I’m trying not to be on the drift, but it’s hard when I think about things sometimes. How the hell did I let a marriage fail in 11 months? I mean, really, I didn’t even get to celebrate *an* anniversary. How the hell did I not realize the nature of my choices in 2003 in terms of jobs? The information was there, but I didn’t see it.

So right now I’m looking for every little victory that I can get. Making it up a hill (and let me tell you there were some hills today, hills that rival Macedonia). Making it through a muddy patch. Making it to a vista, such as the ones overlooking Tintern Abbey. Those were stunning, and yes I have pictures. Making it from Brockweir to Bigsweir. One step before the other, making it the next mile.
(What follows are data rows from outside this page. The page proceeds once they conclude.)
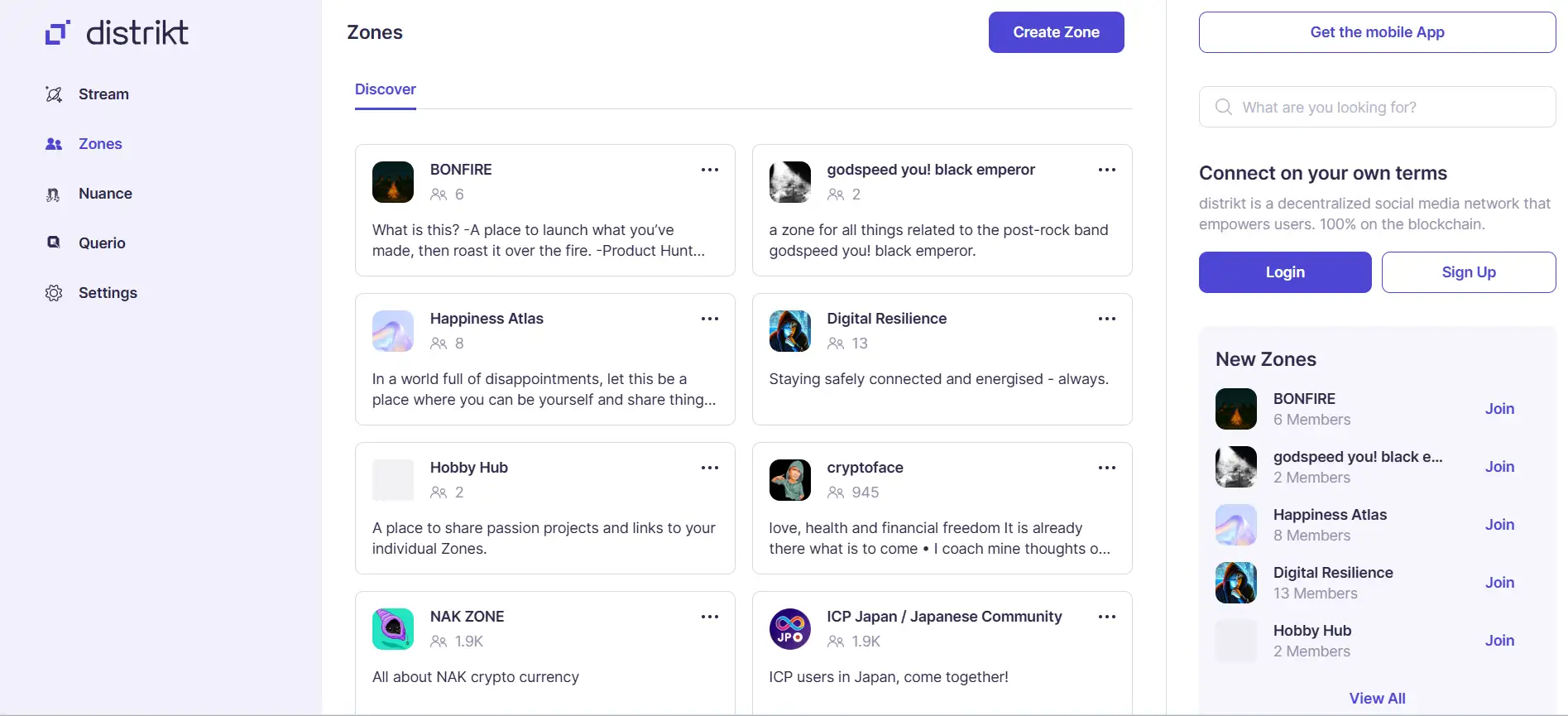1568x716 pixels.
Task: Open the ICP Japan zone card avatar
Action: tap(789, 629)
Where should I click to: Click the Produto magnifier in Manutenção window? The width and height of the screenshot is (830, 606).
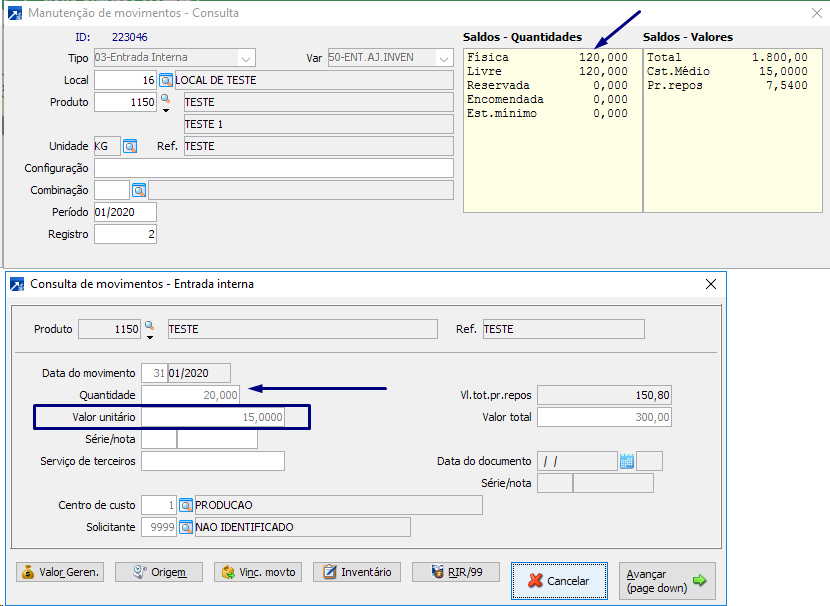(166, 99)
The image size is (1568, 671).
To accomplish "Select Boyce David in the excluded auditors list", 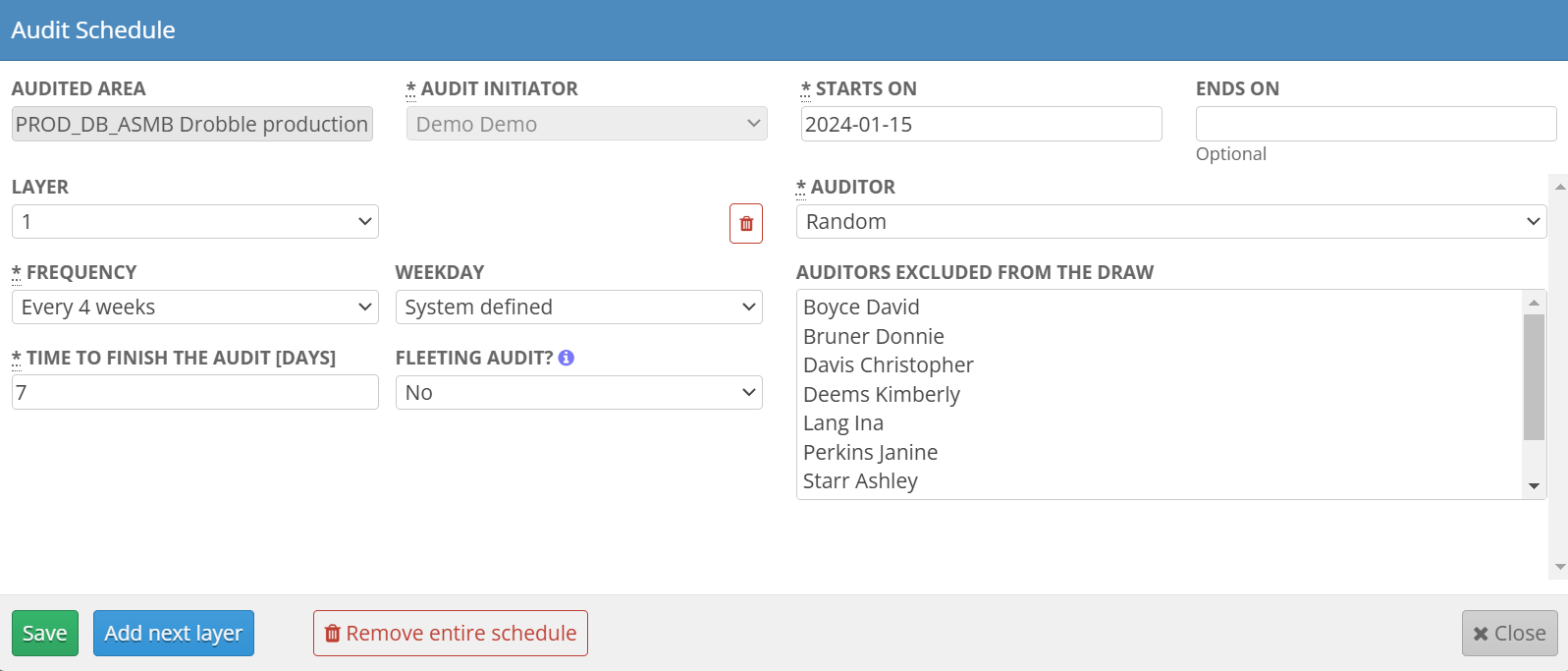I will [861, 308].
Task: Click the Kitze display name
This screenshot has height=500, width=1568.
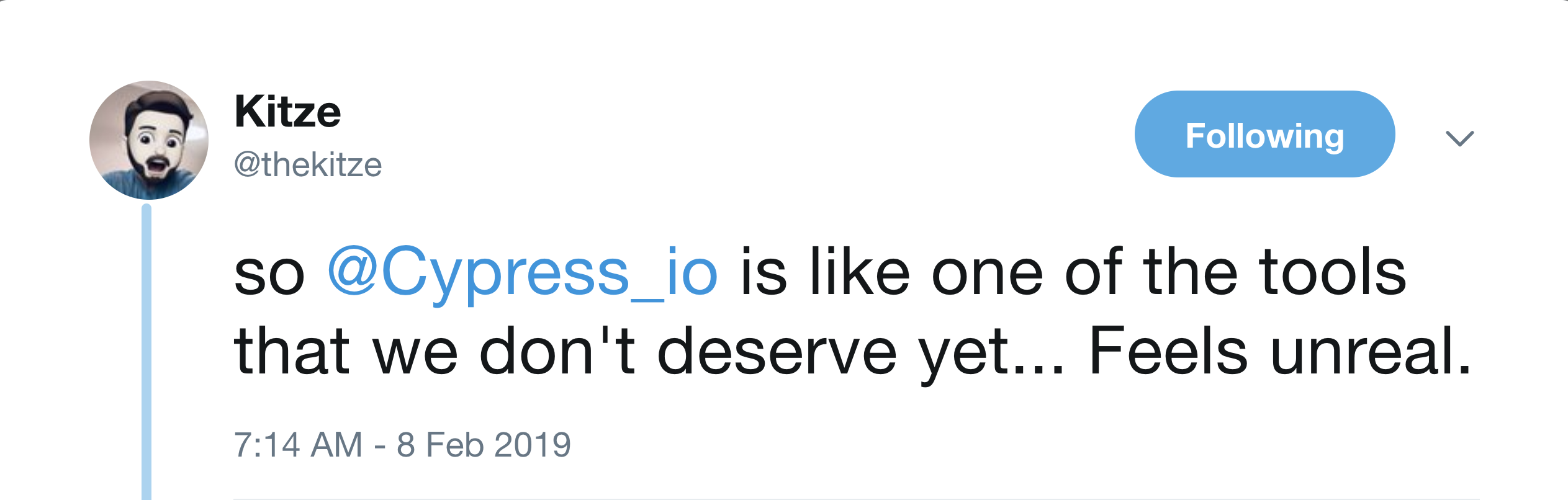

Hopefully these will lead to bigger victories. Writing something along the way, besides Medb’s scroll, which is starting to take shape in my mind. Actually keeping up with this schedule, at least for the most part. The mud does slow things down and it doesn’t look like I’ll make a two mile stretch from Bigsweir to Redbrook. I’d feel worse but for the mud and also because I’m doing the long option to get to Bigsweir. Well, all that and my feet hurt :).

OK, I’ve finished lunch. I’ve a certain degree of determination, staring on a different course.

One more step. One more song. One more little victory.

8 July 2012

Grrrr, I just had this typed out but my tablet lost it. Trying again.

Made it to Bigsweir and ultimately the Florence. I was soaked. I am tired. It was an adventure. More to come tomorrow, probably of all of that. I didn’t quite make it to my end point, but I did walk 10-11 miles. Yes, I’m sore. Honestly, if it had not been for the mud I think I would have made it. Yeah, there were slow stretches, but many of the muddy slow parts were places that I might have made up time if they hadn’t been kilometer-long mud puddles.

I’m supposed to make it 14.5 miles tomorrow. We’ll see how much farther past Monmouth, which is about halfway, that I get to tomorrow. I might just take Mahault’s advice and see the Nelson museum there. At this point, I’ll get where I get, and I hope tomorrow’s landlords will get me there πŸ™‚

While I would have loved to have had someone on this trip, Kate would not have enjoyed it. So far, I’ve seen too many places where she might have lost her camera, but also even more places where she would have been bereft without it. The overlook over Tintern comes to mind.

I am not mountain climbing, but it ain’t far away at times. Going up in the mud is interesting but not especially difficult. Going down? Chinese-freaking-curse interesting.

For now, though, I’m exhausted. I need to review tomorrow’s route and get some sleep.

PS I’m not sure after Monmouth if I will find WiFi before Hay-on-Wye on Wednesday. Don’t panic if I don’t post.